If you've ever flipped through a supermarket tabloid,
vintage comic book, or various sorts of pulp magazines, it's not
unlikely you've seen ads in which a "record company" or "song publisher"
claims to be looking for new, fresh material. This is the most public
face of what is known to music buffs as "the song-poem industry," in
which small companies will take the lyrics of amateurs of all stripes,
set them to music, and produce rudimentary recordings of the results -
all for a price to the novice writer, of course. While literally
hundreds of thousands of songs have been recorded and released in some
form through the song-poem business, only a tiny handful have reached
any sort of audience beyond the lyricist himself (and perhaps their
family and friends), and most of those people who follow the work of the
song-poets view them as folk art at best, and examples of the outer
limits of low-grade musicianship at worst.
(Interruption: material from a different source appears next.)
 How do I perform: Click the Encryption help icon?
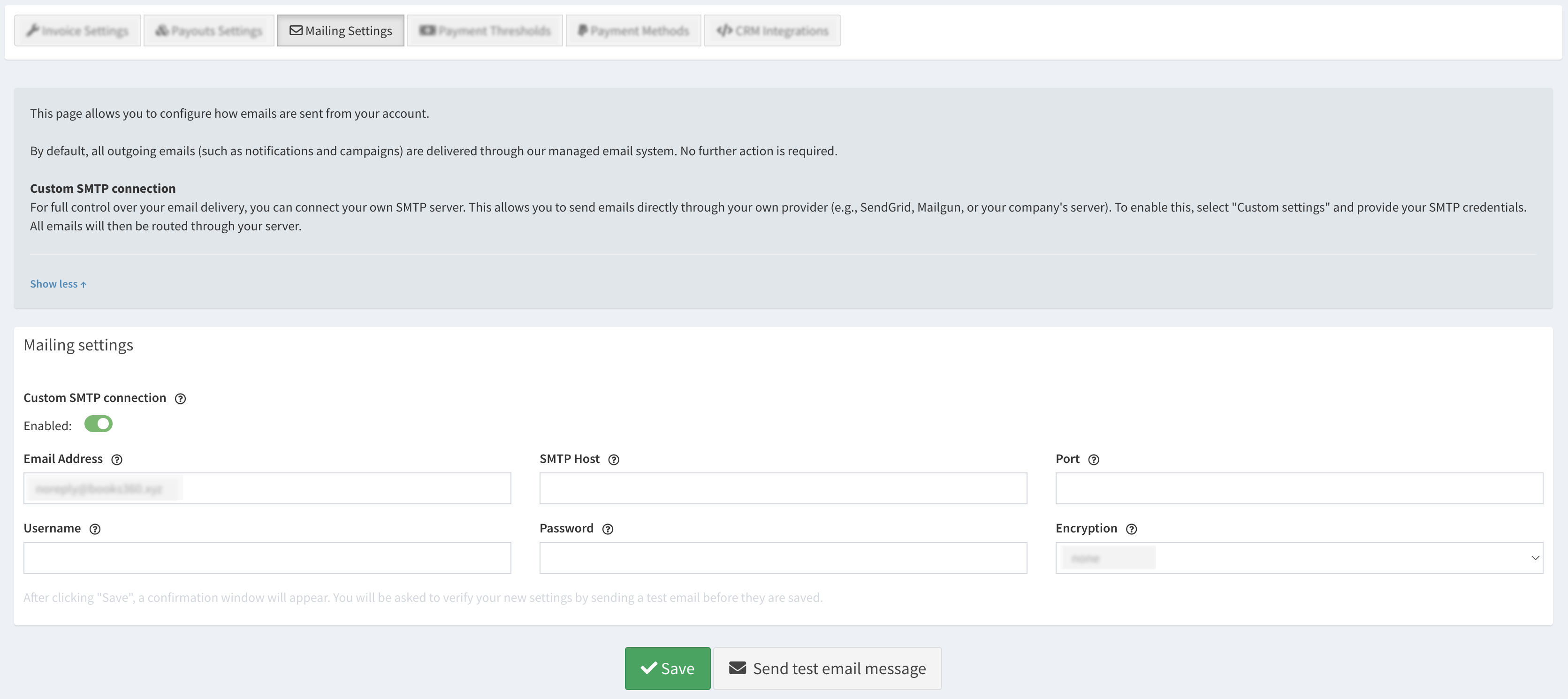pos(1131,529)
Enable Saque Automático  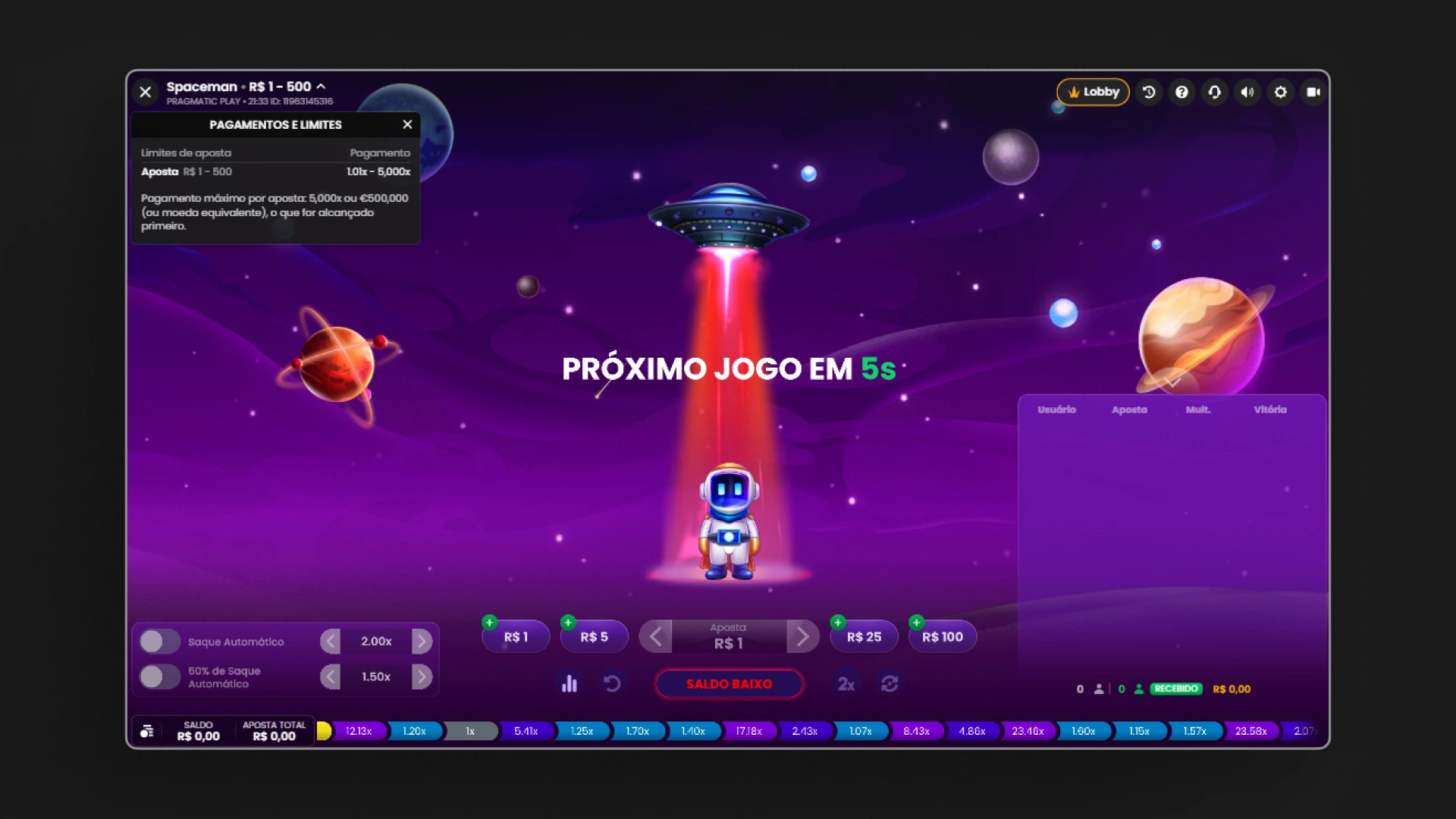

Off the Charts: The Song-Poem
Story is a documentary which looks at this curious sidestreet of the
music business, examining its history, the musicians who set the work of
rank amateurs to music, and the lyricists who are willing to pay to
have tunes like "Non-Violent Tae Kwon do Troopers," "Rip Off Fear,"
"Chicken Insurrection," and "The Human Breakdown of Absurdity" committed
to plastic. Off the Charts: The Song-Poem Story was produced and aired
by PBS as part of the documentary series Independent Lens.